START

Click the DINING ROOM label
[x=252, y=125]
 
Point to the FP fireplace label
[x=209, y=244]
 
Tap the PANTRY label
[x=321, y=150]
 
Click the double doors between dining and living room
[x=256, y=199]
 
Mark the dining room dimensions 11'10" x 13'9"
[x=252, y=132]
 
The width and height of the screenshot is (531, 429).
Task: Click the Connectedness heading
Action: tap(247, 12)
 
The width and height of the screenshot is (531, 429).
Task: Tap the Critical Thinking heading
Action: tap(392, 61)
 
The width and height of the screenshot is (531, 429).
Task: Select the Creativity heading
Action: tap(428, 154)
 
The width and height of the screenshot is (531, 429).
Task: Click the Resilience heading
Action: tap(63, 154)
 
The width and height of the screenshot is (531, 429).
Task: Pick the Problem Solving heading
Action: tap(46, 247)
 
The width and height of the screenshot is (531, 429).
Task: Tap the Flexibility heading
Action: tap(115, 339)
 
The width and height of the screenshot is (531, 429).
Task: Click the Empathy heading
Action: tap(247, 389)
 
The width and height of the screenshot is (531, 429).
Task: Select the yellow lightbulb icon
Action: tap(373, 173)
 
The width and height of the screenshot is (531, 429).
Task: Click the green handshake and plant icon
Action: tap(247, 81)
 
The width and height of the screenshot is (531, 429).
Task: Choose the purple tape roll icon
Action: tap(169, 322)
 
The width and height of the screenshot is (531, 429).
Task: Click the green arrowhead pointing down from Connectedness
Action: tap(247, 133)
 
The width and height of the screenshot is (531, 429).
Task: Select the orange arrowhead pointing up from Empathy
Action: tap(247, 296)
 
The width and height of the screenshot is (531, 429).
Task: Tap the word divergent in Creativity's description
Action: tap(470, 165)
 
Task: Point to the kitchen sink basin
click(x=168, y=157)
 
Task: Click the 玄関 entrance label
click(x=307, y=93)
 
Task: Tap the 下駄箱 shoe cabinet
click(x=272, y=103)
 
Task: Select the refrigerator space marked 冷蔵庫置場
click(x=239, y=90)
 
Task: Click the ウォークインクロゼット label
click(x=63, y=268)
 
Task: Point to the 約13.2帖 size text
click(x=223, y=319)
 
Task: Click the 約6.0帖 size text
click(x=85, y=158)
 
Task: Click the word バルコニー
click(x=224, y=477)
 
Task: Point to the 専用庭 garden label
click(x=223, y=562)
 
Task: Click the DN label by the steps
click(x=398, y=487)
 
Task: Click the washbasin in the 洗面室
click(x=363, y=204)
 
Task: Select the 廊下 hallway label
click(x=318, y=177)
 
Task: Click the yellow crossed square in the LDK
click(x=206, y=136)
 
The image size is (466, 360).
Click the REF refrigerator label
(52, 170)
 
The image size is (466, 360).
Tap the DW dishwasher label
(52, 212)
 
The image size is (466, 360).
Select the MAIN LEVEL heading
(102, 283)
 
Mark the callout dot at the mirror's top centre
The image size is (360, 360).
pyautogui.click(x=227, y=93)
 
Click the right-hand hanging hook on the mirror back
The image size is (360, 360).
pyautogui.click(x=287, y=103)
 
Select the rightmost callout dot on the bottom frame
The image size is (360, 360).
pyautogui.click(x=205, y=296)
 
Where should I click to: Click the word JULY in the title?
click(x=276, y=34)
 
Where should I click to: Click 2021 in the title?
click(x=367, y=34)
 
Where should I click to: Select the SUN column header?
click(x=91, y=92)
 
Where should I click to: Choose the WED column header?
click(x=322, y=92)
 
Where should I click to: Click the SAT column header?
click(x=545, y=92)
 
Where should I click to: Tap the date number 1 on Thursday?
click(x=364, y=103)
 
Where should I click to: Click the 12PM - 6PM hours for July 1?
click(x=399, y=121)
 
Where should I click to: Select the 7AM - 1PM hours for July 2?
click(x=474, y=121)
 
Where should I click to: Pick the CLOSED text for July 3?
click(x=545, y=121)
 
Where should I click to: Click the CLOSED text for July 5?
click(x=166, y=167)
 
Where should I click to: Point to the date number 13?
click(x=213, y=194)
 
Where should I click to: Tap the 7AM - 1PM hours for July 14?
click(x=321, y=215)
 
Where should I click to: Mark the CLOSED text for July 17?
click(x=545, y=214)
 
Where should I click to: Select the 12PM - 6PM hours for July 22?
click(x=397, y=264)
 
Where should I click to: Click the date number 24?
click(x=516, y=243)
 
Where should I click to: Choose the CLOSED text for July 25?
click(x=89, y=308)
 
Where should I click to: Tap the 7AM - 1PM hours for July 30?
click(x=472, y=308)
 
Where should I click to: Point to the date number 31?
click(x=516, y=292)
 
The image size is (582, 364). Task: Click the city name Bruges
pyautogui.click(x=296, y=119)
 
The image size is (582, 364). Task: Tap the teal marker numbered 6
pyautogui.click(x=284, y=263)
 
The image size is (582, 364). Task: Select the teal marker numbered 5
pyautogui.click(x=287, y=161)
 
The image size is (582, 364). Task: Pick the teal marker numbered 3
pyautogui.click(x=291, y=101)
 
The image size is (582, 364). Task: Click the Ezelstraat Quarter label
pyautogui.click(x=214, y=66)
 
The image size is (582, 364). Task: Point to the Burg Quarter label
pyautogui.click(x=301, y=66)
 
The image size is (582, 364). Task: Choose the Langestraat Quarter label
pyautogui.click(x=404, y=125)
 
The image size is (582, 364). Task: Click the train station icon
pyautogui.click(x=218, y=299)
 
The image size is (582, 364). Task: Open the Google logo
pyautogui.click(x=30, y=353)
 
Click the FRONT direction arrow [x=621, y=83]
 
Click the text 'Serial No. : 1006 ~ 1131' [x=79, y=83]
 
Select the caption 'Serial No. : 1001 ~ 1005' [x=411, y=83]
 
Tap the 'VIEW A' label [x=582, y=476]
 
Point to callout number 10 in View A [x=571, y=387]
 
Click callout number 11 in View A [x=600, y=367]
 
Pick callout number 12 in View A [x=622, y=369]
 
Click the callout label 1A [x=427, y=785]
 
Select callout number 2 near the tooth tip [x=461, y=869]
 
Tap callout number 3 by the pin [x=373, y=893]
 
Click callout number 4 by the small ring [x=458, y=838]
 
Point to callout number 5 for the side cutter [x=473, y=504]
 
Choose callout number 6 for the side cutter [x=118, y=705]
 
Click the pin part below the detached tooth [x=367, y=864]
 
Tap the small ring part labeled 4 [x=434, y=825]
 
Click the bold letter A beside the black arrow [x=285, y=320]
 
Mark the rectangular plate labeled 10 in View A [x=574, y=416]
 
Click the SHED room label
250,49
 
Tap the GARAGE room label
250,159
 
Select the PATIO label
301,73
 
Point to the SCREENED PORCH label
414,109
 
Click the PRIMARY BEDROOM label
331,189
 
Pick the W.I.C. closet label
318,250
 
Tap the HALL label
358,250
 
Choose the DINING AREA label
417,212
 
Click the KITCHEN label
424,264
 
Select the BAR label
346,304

END

## [Work to complete]
Offset every coordinate in the answers by 54 and write the lines again with their requests, covering only the lines from the one containing "The image size is (582, 364). Task: Select" through the one containing "pyautogui.click(x=291, y=101)", both included.

## [Solution to this task]
The image size is (582, 364). Task: Select the teal marker numbered 5
pyautogui.click(x=341, y=215)
 
The image size is (582, 364). Task: Pick the teal marker numbered 3
pyautogui.click(x=345, y=155)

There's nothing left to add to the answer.